Aim of the exercise: For each line below that contains the word "Choose", return that line.

Material to process:
■ ■ ■ ■ ■ ■ ■

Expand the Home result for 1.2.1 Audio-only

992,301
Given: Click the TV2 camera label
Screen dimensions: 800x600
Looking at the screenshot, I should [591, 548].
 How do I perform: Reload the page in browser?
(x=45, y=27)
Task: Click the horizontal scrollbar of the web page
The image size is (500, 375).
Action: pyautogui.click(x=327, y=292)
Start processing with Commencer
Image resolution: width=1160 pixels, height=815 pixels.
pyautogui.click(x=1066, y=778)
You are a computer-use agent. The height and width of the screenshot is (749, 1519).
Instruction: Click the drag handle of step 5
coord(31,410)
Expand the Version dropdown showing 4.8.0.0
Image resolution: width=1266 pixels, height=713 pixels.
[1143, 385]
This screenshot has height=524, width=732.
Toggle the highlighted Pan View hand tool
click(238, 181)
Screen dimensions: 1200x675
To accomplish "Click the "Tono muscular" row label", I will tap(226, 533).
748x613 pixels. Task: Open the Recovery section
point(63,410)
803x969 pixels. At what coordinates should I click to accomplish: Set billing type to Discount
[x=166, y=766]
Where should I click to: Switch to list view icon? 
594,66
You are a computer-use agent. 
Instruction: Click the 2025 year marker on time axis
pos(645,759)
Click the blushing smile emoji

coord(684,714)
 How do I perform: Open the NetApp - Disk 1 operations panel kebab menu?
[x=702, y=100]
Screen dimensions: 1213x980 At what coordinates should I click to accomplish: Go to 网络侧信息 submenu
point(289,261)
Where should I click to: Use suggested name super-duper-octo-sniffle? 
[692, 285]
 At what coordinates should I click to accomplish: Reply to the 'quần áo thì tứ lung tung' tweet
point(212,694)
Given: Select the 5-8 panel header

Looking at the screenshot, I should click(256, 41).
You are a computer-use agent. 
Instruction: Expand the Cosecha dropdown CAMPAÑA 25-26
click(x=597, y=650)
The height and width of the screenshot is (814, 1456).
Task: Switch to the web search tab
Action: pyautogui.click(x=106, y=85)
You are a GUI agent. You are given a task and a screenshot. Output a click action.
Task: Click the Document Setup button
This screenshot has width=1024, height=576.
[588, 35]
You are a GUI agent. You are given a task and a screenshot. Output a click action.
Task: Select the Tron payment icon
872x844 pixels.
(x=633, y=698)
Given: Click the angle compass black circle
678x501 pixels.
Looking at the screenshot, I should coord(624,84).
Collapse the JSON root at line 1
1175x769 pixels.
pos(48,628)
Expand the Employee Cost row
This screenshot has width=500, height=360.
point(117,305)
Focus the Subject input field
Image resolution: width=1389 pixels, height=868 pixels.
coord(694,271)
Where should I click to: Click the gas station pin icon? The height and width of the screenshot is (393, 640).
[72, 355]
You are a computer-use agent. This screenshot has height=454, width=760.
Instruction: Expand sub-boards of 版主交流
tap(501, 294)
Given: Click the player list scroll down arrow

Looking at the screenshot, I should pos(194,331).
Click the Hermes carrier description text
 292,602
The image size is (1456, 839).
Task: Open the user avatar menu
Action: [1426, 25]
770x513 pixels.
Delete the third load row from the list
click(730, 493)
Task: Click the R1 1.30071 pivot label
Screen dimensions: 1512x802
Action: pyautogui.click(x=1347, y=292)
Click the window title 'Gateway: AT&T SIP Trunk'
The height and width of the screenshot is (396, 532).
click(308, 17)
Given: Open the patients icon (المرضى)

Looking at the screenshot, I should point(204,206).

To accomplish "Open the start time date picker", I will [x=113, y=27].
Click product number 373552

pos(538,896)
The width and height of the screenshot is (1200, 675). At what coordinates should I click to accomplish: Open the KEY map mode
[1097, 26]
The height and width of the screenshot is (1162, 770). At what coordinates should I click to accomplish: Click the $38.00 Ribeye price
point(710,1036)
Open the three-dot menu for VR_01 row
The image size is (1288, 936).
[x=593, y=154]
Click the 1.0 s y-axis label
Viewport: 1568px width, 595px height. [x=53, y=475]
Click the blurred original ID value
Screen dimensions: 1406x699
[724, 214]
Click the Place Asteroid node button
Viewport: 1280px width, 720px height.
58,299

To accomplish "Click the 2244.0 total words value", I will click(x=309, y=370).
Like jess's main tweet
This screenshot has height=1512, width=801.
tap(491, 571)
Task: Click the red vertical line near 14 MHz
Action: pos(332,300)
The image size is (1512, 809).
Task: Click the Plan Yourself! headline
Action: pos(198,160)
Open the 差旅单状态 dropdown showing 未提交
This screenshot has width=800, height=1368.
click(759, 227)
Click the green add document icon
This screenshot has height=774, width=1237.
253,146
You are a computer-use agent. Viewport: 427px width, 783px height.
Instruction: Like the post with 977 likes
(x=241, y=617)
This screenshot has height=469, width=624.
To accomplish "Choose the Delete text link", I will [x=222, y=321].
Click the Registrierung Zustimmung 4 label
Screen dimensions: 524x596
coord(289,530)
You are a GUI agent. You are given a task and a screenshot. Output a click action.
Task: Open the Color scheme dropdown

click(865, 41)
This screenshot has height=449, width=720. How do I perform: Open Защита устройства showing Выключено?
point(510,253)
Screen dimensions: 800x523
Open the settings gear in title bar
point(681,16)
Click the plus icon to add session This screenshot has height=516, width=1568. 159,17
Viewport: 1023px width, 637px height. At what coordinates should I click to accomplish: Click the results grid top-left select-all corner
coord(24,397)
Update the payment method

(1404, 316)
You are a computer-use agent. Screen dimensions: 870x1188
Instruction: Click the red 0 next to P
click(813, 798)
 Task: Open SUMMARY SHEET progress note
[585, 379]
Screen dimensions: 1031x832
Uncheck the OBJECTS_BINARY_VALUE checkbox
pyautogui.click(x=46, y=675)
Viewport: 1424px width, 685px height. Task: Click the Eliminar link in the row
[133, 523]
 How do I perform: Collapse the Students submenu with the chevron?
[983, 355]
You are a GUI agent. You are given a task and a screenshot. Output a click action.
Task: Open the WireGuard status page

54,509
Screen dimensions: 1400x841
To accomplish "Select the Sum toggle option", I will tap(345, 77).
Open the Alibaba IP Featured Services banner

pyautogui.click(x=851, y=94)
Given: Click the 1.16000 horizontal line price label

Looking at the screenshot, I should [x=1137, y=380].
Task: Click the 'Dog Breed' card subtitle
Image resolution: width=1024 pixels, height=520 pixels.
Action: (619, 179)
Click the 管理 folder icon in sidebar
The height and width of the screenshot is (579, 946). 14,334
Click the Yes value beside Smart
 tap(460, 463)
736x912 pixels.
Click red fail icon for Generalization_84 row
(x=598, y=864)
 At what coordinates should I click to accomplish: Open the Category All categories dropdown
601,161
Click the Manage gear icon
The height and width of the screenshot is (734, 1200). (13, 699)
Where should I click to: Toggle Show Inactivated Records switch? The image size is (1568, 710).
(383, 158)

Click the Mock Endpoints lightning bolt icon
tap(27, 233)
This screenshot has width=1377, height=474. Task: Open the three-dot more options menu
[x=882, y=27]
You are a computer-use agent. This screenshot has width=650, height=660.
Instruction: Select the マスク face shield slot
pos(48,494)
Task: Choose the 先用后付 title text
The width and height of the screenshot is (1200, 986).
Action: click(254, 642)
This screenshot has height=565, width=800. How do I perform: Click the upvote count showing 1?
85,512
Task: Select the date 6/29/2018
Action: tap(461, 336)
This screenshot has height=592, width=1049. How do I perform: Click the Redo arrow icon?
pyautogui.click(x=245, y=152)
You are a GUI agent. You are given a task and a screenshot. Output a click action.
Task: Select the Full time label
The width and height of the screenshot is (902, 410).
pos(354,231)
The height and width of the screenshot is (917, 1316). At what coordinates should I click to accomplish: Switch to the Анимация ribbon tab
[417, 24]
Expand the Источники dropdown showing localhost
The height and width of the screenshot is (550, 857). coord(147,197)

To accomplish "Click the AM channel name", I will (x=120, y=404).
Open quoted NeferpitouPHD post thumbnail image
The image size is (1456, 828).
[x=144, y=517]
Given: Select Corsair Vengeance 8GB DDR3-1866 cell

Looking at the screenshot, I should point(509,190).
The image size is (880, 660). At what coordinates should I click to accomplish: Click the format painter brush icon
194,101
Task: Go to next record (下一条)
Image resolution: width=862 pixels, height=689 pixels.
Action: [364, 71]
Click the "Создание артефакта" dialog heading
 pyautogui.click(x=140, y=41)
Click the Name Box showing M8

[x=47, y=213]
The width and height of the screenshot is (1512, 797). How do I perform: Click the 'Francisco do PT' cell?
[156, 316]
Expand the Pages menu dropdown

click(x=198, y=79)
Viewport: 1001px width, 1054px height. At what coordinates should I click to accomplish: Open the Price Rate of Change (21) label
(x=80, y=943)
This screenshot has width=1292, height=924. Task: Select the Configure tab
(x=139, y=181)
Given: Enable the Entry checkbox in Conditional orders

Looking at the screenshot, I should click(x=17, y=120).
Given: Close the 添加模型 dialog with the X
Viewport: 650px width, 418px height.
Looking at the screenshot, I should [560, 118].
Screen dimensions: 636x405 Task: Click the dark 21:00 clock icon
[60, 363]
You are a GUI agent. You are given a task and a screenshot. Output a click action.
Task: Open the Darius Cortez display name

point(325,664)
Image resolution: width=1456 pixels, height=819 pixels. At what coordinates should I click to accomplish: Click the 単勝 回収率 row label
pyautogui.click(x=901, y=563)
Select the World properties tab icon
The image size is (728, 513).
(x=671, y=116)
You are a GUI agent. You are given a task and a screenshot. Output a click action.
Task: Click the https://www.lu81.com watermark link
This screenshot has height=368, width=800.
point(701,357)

■ ■ ■ ■ ■ ■ ■

Solution to the exercise:
To accomplish "Choose the Delete text link", I will [x=222, y=321].
Task: Choose the 先用后付 title text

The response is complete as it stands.